●東山さんの悩み
【家族構成】[夫]61歳 元中堅企業部長職[妻]57歳 パート勤務[長男]30歳 独立[次男]28歳 独立【月収(手取り)】夫 12万円[年金(報酬比例部分)8万円・アルバイト4万円]+妻 5万円 計17万円【貯蓄額】1500万円(住宅ローンは退職金で完済)

現役時代はヤリ手部長として知られていた東山さん。再就職の話は年収もポストも気に入らず、あっさり断ってしまった。「失業給付を受け取りながらゆっくり探せばいい」と考えたのだが、気に入る就職先はまだ見つからない。失業給付が終わった今は、友人の事務所の仕事を手伝って月4万円ほど謝礼を受け取っている。収入はこのほか厚生年金の報酬比例部分が月8万円程度と、妻のパート収入が月5万円ほどあるだけだ。貯金を取り崩す生活に、かなり焦りを感じ始めている。
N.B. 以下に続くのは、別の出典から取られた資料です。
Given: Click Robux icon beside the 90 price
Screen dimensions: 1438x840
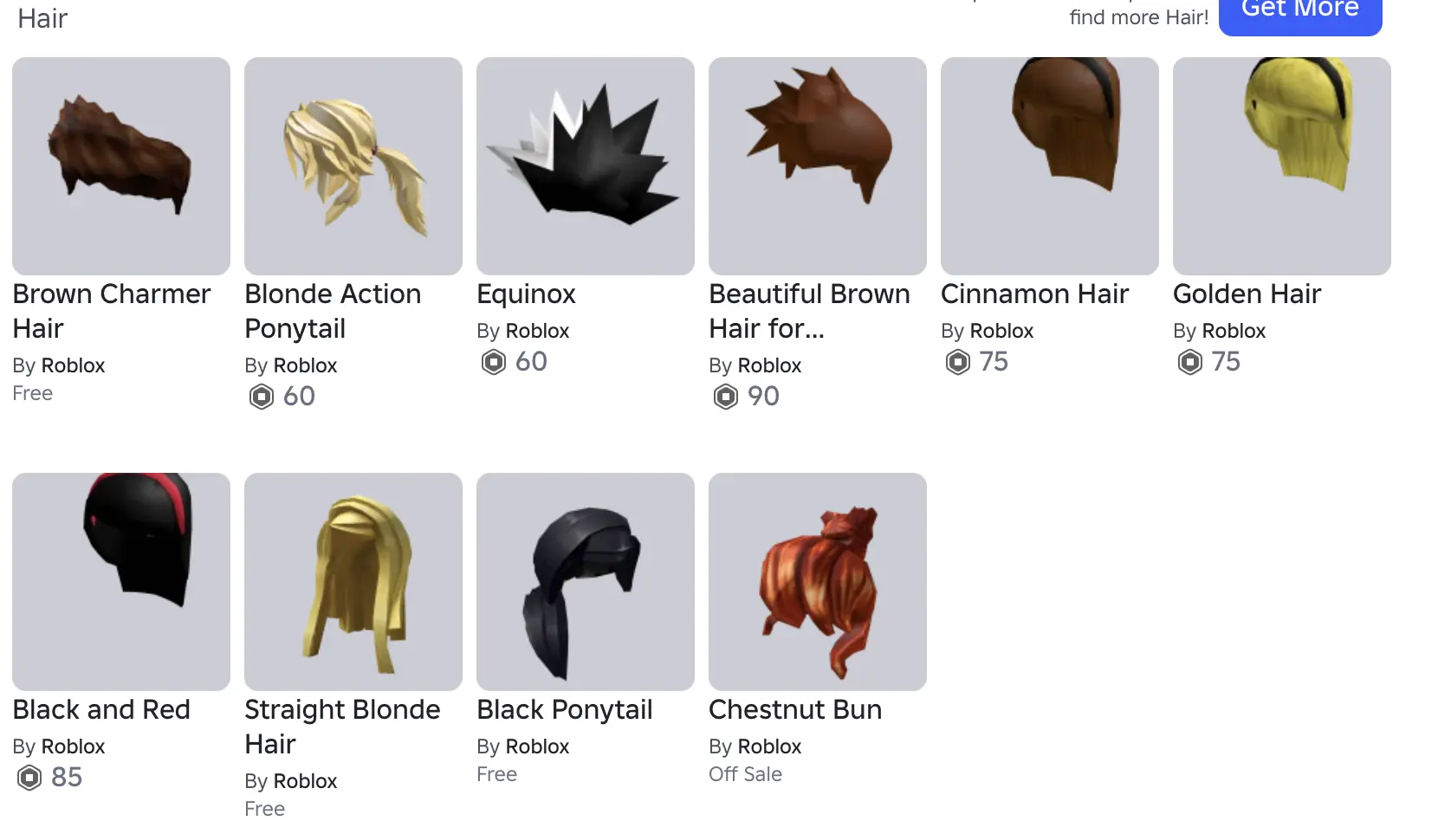Looking at the screenshot, I should coord(726,397).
●ファイナンシャル・プランナー 浅田里花さんのアドバイス

60歳の定年退職から年金を受け取る65歳までの5年間にどう収入を確保するかは、安定した老後を迎えるための最大の鍵といっていい。

現在61歳の東山さんが年金を満額受給できるのは65歳からで、あと4年間もある。現在、貯金から毎月6万8000円を取り崩して生活費を補っているが、このままあと4年間続けると、300万円以上も貯金を取り崩すことになってしまう。現在の貯蓄額1500万円が1200万円まで減ってしまっては、65歳以降の生活がやや心細くなってしまうかもしれない。
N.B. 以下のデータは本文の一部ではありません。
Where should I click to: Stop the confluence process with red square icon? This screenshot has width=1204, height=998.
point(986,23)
現在の生活を支えているのは何といっても妻のパート収入だ。教育費にメドがつくと妻がパートを辞めてノンビリしてしまうケースは多い。だが、妻は勤務時間を減らしたものの、ずっと仕事を続けてきた。年齢が高くなれば新たなパート先を見つけるのは難しく、この選択は非常に正しかったといえる。